§ Task prompt: Can you repeat the lines below, changing "The height and width of the screenshot" to "The screenshot's height and width" wherever it appears and leaving everything else the same?

§ Records for this exercise:
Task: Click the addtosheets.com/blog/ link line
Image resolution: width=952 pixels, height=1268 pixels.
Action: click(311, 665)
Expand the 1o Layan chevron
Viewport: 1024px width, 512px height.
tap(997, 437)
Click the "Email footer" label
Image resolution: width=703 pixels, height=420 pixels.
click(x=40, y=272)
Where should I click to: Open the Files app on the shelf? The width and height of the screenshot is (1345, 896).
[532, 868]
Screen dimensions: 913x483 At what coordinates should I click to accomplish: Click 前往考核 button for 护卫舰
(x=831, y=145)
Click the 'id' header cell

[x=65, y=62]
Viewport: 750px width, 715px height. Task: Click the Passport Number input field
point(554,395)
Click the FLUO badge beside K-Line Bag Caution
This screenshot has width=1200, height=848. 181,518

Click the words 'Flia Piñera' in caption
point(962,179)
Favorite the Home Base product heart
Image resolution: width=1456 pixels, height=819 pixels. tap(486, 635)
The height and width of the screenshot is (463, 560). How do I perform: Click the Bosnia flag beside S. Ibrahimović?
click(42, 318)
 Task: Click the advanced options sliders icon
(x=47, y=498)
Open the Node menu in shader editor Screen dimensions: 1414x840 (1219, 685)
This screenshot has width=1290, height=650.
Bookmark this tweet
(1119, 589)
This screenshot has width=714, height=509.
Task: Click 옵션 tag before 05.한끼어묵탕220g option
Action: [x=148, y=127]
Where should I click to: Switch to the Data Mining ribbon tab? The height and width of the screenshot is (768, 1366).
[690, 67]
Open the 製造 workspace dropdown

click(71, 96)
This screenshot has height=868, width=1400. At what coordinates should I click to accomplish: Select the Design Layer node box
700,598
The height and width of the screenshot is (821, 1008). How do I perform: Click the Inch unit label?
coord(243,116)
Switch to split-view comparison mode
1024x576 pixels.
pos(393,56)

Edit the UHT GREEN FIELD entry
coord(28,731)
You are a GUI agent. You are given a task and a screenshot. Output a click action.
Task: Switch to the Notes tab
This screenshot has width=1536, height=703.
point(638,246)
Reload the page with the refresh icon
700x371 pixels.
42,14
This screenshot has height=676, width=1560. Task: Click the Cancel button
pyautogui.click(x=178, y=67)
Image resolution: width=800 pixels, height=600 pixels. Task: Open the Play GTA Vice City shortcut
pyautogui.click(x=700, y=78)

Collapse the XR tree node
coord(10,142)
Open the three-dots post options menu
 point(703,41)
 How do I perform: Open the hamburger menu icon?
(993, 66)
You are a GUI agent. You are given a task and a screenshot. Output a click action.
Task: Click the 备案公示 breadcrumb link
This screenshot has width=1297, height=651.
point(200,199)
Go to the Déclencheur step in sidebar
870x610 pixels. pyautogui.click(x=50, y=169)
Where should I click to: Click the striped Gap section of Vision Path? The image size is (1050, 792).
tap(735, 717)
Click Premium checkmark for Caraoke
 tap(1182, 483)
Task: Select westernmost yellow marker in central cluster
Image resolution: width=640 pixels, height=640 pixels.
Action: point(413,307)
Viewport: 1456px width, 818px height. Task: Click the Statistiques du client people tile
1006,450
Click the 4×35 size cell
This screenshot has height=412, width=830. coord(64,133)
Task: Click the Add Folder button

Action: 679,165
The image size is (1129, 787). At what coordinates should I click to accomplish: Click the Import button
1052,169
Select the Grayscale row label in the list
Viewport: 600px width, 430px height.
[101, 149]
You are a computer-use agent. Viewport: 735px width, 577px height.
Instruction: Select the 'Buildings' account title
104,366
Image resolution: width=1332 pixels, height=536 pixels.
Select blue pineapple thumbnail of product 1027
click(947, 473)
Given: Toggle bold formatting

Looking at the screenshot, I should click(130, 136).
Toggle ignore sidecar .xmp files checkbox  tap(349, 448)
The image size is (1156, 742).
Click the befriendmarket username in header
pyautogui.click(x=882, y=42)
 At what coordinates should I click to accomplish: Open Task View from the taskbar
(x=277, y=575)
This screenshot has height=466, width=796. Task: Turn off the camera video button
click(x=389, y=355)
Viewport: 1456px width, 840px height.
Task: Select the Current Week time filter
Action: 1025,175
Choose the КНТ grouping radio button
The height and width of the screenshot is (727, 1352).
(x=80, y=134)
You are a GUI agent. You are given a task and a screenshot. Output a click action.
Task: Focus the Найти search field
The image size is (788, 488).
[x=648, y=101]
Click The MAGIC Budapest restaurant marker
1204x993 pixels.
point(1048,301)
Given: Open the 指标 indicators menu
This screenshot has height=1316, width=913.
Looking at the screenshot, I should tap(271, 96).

§ Response for this exercise:
Task: Click the addtosheets.com/blog/ link line
Image resolution: width=952 pixels, height=1268 pixels.
Action: click(311, 665)
Expand the 1o Layan chevron
Viewport: 1024px width, 512px height.
tap(997, 437)
Click the "Email footer" label
Image resolution: width=703 pixels, height=420 pixels.
click(x=40, y=272)
Where should I click to: Open the Files app on the shelf? The width and height of the screenshot is (1345, 896).
[532, 868]
Screen dimensions: 913x483 At what coordinates should I click to accomplish: Click 前往考核 button for 护卫舰
(x=831, y=145)
Click the 'id' header cell

[x=65, y=62]
Viewport: 750px width, 715px height. Task: Click the Passport Number input field
point(554,395)
Click the FLUO badge beside K-Line Bag Caution
This screenshot has width=1200, height=848. 181,518

Click the words 'Flia Piñera' in caption
point(962,179)
Favorite the Home Base product heart
Image resolution: width=1456 pixels, height=819 pixels. tap(486, 635)
The screenshot's height and width is (463, 560). How do I perform: Click the Bosnia flag beside S. Ibrahimović?
click(42, 318)
 Task: Click the advanced options sliders icon
(x=47, y=498)
Open the Node menu in shader editor Screen dimensions: 1414x840 (1219, 685)
This screenshot has width=1290, height=650.
Bookmark this tweet
(1119, 589)
This screenshot has width=714, height=509.
Task: Click 옵션 tag before 05.한끼어묵탕220g option
Action: [x=148, y=127]
Where should I click to: Switch to the Data Mining ribbon tab? The screenshot's height and width is (768, 1366).
[690, 67]
Open the 製造 workspace dropdown

click(71, 96)
This screenshot has height=868, width=1400. At what coordinates should I click to accomplish: Select the Design Layer node box
700,598
The screenshot's height and width is (821, 1008). How do I perform: Click the Inch unit label?
coord(243,116)
Switch to split-view comparison mode
1024x576 pixels.
pos(393,56)

Edit the UHT GREEN FIELD entry
coord(28,731)
You are a GUI agent. You are given a task and a screenshot. Output a click action.
Task: Switch to the Notes tab
This screenshot has width=1536, height=703.
point(638,246)
Reload the page with the refresh icon
700x371 pixels.
42,14
This screenshot has height=676, width=1560. Task: Click the Cancel button
pyautogui.click(x=178, y=67)
Image resolution: width=800 pixels, height=600 pixels. Task: Open the Play GTA Vice City shortcut
pyautogui.click(x=700, y=78)

Collapse the XR tree node
coord(10,142)
Open the three-dots post options menu
 point(703,41)
 How do I perform: Open the hamburger menu icon?
(993, 66)
You are a GUI agent. You are given a task and a screenshot. Output a click action.
Task: Click the 备案公示 breadcrumb link
This screenshot has width=1297, height=651.
point(200,199)
Go to the Déclencheur step in sidebar
870x610 pixels. pyautogui.click(x=50, y=169)
Where should I click to: Click the striped Gap section of Vision Path? The image size is (1050, 792).
tap(735, 717)
Click Premium checkmark for Caraoke
 tap(1182, 483)
Task: Select westernmost yellow marker in central cluster
Image resolution: width=640 pixels, height=640 pixels.
Action: point(413,307)
Viewport: 1456px width, 818px height. Task: Click the Statistiques du client people tile
1006,450
Click the 4×35 size cell
This screenshot has height=412, width=830. coord(64,133)
Task: Click the Add Folder button

Action: 679,165
The image size is (1129, 787). At what coordinates should I click to accomplish: Click the Import button
1052,169
Select the Grayscale row label in the list
Viewport: 600px width, 430px height.
[101, 149]
You are a computer-use agent. Viewport: 735px width, 577px height.
Instruction: Select the 'Buildings' account title
104,366
Image resolution: width=1332 pixels, height=536 pixels.
Select blue pineapple thumbnail of product 1027
click(947, 473)
Given: Toggle bold formatting

Looking at the screenshot, I should click(130, 136).
Toggle ignore sidecar .xmp files checkbox  tap(349, 448)
The image size is (1156, 742).
Click the befriendmarket username in header
pyautogui.click(x=882, y=42)
 At what coordinates should I click to accomplish: Open Task View from the taskbar
(x=277, y=575)
This screenshot has height=466, width=796. Task: Turn off the camera video button
click(x=389, y=355)
Viewport: 1456px width, 840px height.
Task: Select the Current Week time filter
Action: 1025,175
Choose the КНТ grouping radio button
The screenshot's height and width is (727, 1352).
(x=80, y=134)
You are a GUI agent. You are given a task and a screenshot. Output a click action.
Task: Focus the Найти search field
The image size is (788, 488).
[x=648, y=101]
Click The MAGIC Budapest restaurant marker
1204x993 pixels.
point(1048,301)
Given: Open the 指标 indicators menu
This screenshot has height=1316, width=913.
Looking at the screenshot, I should tap(271, 96).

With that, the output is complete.